Lee was convicted in the 1996 killing on a family in Arkansas, including an eight-year-old girl.
The fight to keep Lee alive ended with a 5-4 decision by the U.S. Supreme Court, saying the people who were arguing to keep the execution from happening did not have an argument that would hold up.
The Supreme Court vacated an injunction against the execution, which was in place because the inmates argued that the use of pentobarbital as the sole drug, was likely cruel and unusual punishment. Some inmates executed with the drug in the past have made statements shortly before their deaths that they felt a burning sensation.
“Among other reasons, the plaintiffs have not established that they are likely to succeed on the merits of their Eighth Amendment claim.
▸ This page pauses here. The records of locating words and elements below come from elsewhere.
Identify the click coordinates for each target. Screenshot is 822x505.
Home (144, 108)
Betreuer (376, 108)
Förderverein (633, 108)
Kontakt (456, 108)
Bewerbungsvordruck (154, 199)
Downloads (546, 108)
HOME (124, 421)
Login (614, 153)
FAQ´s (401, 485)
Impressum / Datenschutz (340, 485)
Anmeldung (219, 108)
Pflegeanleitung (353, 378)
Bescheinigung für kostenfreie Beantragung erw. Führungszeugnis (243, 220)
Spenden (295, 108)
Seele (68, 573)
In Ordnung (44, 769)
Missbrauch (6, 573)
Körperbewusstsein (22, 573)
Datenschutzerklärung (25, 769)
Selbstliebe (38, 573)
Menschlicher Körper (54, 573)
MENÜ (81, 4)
That claim faces an exceedingly high bar,” stated the court.
The Dept. of Justice, in a statement released shortly before Lee’s death, said that the people arguing for the stay brought up a technical issue, saying there was a challenge that the government could not yet carry out the execution because it did not have permission from the 8th Circuit Court, which covers Arkansas, where Lee was convicted.
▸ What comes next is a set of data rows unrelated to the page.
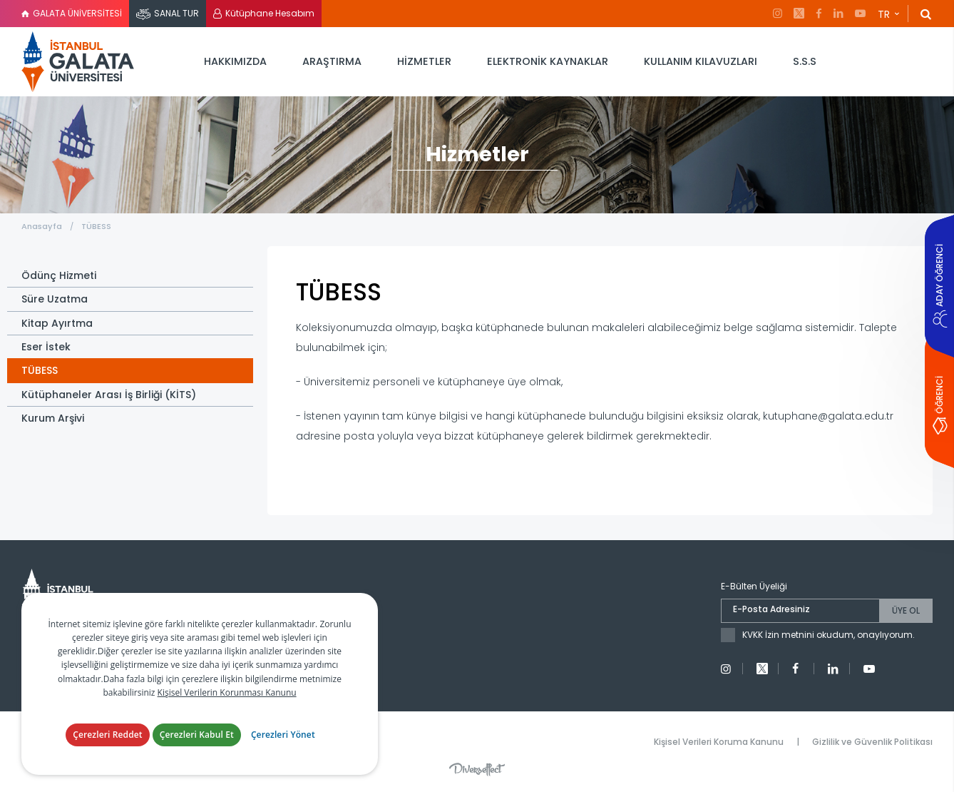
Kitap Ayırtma (57, 323)
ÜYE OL (906, 610)
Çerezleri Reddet (108, 734)
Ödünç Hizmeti (58, 275)
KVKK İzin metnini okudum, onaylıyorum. (828, 635)
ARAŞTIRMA (331, 61)
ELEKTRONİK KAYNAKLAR (547, 61)
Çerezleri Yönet (283, 734)
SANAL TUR (176, 13)
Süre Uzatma (54, 299)
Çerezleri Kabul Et (197, 734)
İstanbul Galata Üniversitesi (78, 61)
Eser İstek (46, 347)
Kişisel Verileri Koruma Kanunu (719, 742)
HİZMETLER (424, 61)
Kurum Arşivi (52, 418)
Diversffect (477, 769)
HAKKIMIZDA (235, 61)
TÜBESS (96, 226)
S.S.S (804, 61)
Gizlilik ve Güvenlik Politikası (872, 742)
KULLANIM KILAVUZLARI (700, 61)
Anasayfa (41, 226)
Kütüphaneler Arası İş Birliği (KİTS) (108, 394)
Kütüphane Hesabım (269, 13)
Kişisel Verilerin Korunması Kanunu (227, 692)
“While we disagree with Lee’s counsel claim, this was a claim that could have been raised for several weeks yet his counsel waited until the eleventh hour to raise it. Issuance of the mandate, in our view, is not necessary as a matter of law to proceed with the execution, the 8th Circuit’s entry of judgment in early June and the Supreme Court’s order vacating the last remaining stay early this morning – judicial actions that allowed the execution to lawfully move forward.”
The DOJ went ahead and asked for a mandate from the 8th Circuit out of “an abundance of caution”.
The executions of two more men are scheduled for this week at the prison, including Wesley Purkey, on Wednesday, and Dustin Lee Honken on Friday.
The federal prison in Terre Haute is the only place where federal prisoners on death row are executed.